Transcribe the passage on ferrets below, between "Ferrets are extensively" and "the ferret’s size.", inclusive.
━━ Excerpt
The Ferret
XIII.–MISCELLANEOUS.
Ferrets are extensively used to drive out rabbits from their holes,
although the laws are very stringent against this sport. For this
purpose they are generally muzzled, which is a cruel and unnecessary
practice. All that is required of the ferret is to drive and scare
out–the rabbit being then caught or shot. A bell around the ferret’s
neck will scare off the rabbit immediately, because the ferret is slow,
and the rabbit will hear him coming from a distance. A properly trained
and handled ferret needs no harness of any kind. Never muzzle a ferret
for rats, as he may be savagely attacked where the rats are thick, and
then be unable to defend himself. Ferrets are muzzled by tying their
jaws, so that they can not bite, with waxed cords, etc. There are also
muzzles like those made for dogs, only fitted to the ferret’s size.
A writer in a certain New York paper has put the ferrets to a peculiar
use, on account of their flexible bodies. The following is quoted from a
supposititious interview with the present writer: “A gentleman purchased
a ferret, and became greatly attached to it. To show me how well he had
trained him since the purchase, he called Pet (as he had dubbed him) to
his side, and, dropping his pencil behind a large immovable desk, where
it would be almost impossible to get it again, he merely said, “Get it!”
In an instant the ferret was off, and soon back again with the pencil in
his mouth. The gentleman said that he had been of great service to him
in that way, and he recommended them to all old ladies who are in the
habit of losing thimbles and spectacles in out-of-the-way nooks and
holes.” We can not help remarking, that this certainly imputes a trifle
too much intelligence to the animal.
There seems to be a curious superstition regarding the ferret amongst
the lower classes of people from England, Ireland, and Scotland, to the
effect that the ferret possesses healing properties. I have numbers of
people come to me with pans of milk, part of which they want the ferrets
to lap up, reserving the other half for medicine. They firmly believe
this an infallible cure for whooping-cough in children. On some days so
many people come for this purpose, with milk in all sorts of vessels,
that the ferrets would certainly have burst their buttons, if they had
any, in trying to do justice to all of it. The people wait their turn
patiently, and come any day I appoint to have the ferrets drink some of
the milk. I have heard many miraculous accounts from them of Mrs.
So-and-so’s baby who was down “that sick” with the whooping-cough, and
the “doctors givin’ her up, and she comin’ to directly by a drop o’ the
milk the blessed little craythurs had been lappin’ at; and it’s the only
rale rimedy yer can put intire faith in.”
━━━━
━━ Available data
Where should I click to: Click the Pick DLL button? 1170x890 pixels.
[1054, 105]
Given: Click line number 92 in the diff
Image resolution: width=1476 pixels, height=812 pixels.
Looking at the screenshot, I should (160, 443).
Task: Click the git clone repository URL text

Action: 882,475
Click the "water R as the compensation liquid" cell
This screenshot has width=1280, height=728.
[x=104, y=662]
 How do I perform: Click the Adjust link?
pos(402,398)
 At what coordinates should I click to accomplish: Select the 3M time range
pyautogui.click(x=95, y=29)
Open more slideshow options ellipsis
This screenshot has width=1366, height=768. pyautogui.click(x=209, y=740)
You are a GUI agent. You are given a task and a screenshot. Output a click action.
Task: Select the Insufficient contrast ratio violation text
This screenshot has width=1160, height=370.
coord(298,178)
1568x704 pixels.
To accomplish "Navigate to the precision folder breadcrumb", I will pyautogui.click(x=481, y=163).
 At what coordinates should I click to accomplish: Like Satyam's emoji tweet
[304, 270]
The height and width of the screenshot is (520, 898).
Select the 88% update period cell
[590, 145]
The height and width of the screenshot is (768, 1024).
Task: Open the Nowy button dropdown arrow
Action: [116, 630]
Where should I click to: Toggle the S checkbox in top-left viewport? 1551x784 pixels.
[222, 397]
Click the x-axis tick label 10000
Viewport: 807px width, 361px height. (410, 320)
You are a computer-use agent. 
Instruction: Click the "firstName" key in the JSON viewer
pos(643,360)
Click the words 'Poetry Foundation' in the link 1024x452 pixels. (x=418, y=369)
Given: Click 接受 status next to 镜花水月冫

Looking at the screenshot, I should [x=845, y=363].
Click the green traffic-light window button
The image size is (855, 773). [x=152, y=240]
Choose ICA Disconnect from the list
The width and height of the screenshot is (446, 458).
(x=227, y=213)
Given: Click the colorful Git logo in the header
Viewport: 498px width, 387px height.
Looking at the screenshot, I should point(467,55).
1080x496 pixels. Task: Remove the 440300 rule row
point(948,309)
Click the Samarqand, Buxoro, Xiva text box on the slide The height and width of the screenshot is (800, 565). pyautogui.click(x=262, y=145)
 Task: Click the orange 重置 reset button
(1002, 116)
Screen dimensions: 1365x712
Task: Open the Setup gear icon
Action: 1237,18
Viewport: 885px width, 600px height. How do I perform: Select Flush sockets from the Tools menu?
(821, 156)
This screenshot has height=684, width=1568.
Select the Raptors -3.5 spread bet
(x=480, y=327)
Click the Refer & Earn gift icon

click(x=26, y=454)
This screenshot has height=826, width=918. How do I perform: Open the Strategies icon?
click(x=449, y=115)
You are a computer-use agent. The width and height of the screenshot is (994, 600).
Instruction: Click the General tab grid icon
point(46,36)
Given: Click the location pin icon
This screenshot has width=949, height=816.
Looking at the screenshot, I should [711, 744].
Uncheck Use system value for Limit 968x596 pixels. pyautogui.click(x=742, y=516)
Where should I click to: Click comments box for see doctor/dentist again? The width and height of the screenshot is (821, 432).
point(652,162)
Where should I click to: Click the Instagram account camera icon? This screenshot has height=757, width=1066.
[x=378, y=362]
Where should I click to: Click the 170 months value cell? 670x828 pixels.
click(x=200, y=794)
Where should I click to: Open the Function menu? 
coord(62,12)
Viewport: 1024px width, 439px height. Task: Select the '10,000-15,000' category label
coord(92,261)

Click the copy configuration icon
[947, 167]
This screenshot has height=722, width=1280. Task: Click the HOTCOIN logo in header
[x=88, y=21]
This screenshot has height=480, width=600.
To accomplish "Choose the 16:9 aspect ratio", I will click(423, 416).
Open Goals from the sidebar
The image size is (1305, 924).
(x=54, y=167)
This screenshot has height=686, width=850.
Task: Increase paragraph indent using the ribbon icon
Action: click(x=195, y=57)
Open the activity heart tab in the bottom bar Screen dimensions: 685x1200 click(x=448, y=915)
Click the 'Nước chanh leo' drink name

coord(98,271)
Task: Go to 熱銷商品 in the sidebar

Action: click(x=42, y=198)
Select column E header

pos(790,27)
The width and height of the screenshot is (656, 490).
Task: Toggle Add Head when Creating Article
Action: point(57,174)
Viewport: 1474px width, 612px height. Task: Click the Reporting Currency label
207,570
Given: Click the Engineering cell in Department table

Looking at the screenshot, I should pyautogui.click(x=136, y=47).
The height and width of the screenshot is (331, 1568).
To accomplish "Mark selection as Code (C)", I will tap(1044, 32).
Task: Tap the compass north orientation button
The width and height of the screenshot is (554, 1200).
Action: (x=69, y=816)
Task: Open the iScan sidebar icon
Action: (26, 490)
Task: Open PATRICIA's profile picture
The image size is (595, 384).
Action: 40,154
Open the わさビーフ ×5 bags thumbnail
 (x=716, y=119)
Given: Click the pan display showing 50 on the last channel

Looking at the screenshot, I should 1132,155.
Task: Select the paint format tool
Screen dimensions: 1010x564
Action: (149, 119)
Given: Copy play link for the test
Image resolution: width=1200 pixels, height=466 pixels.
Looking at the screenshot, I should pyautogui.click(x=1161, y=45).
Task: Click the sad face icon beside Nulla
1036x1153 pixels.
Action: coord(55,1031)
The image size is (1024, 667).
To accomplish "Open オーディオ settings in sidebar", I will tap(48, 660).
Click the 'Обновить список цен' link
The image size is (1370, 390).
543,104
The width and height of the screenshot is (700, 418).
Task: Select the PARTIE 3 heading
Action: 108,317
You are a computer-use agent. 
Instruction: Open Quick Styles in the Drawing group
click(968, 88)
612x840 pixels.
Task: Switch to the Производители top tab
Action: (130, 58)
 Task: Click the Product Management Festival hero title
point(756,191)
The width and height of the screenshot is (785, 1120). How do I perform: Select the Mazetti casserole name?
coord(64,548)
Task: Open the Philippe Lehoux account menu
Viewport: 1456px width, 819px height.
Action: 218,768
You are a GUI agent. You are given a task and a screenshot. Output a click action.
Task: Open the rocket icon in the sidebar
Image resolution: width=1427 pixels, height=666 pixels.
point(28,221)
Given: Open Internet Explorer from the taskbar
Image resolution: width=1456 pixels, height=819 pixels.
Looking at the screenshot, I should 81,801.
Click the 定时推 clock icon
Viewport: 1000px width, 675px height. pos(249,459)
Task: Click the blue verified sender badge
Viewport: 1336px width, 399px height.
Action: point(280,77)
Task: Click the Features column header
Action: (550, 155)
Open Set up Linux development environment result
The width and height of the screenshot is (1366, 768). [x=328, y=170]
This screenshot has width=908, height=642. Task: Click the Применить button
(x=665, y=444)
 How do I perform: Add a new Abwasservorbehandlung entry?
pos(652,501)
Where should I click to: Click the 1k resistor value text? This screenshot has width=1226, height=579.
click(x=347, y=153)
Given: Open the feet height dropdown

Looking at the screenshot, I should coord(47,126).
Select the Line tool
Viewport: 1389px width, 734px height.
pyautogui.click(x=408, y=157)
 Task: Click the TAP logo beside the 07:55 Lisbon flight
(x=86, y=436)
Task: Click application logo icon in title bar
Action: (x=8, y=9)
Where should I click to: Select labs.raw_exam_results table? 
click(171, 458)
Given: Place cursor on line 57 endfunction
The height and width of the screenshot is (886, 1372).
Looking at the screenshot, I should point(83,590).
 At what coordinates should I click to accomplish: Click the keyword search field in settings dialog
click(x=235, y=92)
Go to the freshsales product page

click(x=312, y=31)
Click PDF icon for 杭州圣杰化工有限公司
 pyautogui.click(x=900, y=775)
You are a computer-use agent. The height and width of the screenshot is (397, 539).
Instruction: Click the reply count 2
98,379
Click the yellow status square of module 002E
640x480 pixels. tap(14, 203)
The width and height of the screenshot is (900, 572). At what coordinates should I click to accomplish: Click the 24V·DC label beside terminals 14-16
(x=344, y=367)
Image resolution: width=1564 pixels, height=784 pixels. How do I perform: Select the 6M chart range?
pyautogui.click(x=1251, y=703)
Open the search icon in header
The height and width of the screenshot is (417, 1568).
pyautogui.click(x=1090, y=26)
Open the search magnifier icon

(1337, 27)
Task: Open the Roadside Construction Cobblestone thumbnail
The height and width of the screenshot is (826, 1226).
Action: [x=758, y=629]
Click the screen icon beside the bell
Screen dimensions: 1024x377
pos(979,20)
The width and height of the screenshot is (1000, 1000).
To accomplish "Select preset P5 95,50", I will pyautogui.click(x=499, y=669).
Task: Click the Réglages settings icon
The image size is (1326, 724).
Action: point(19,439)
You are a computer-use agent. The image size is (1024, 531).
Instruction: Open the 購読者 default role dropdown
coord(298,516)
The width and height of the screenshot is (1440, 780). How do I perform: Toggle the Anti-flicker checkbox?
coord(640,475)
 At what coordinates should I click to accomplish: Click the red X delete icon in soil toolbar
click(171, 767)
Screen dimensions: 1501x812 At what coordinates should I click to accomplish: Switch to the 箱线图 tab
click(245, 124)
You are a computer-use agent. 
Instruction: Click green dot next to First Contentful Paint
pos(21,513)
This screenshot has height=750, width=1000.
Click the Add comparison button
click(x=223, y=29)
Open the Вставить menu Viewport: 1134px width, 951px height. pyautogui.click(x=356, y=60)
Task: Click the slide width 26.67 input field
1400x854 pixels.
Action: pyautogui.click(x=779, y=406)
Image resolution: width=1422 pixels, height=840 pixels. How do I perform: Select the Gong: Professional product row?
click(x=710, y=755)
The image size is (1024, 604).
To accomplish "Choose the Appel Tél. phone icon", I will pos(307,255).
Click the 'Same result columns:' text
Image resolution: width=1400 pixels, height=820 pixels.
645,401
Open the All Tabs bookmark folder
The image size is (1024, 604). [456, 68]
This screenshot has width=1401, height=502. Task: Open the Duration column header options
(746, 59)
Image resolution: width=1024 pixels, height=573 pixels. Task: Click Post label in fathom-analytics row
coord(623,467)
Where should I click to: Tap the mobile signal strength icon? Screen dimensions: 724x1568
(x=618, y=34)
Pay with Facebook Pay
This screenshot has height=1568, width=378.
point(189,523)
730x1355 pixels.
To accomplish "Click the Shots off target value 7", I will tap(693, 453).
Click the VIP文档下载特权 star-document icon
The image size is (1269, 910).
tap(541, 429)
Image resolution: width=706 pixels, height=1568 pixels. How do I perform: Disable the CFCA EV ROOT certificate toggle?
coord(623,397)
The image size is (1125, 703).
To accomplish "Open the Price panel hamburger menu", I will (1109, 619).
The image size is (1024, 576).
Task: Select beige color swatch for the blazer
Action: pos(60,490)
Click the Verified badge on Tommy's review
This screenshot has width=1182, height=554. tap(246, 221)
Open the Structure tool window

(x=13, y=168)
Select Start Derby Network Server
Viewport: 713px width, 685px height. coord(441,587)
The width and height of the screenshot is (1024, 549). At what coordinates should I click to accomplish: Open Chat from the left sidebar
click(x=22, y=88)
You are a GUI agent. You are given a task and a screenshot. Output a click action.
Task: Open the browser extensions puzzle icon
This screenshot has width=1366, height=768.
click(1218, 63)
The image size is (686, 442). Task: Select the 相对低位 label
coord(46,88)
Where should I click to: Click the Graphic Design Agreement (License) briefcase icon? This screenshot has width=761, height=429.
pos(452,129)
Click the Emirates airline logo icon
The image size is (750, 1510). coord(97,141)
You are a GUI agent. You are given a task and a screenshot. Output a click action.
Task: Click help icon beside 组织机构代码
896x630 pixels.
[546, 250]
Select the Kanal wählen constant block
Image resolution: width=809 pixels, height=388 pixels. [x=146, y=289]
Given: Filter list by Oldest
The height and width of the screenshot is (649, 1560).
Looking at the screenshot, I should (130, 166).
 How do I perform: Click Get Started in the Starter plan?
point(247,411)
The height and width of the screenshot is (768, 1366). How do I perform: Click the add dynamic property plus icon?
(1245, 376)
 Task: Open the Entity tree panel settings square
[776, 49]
━━━━
Your solution
Ferrets are extensively used to drive out rabbits from their holes,
although the laws are very stringent against this sport. For this
purpose they are generally muzzled, which is a cruel and unnecessary
practice. All that is required of the ferret is to drive and scare
out–the rabbit being then caught or shot. A bell around the ferret’s
neck will scare off the rabbit immediately, because the ferret is slow,
and the rabbit will hear him coming from a distance. A properly trained
and handled ferret needs no harness of any kind. Never muzzle a ferret
for rats, as he may be savagely attacked where the rats are thick, and
then be unable to defend himself. Ferrets are muzzled by tying their
jaws, so that they can not bite, with waxed cords, etc. There are also
muzzles like those made for dogs, only fitted to the ferret’s size.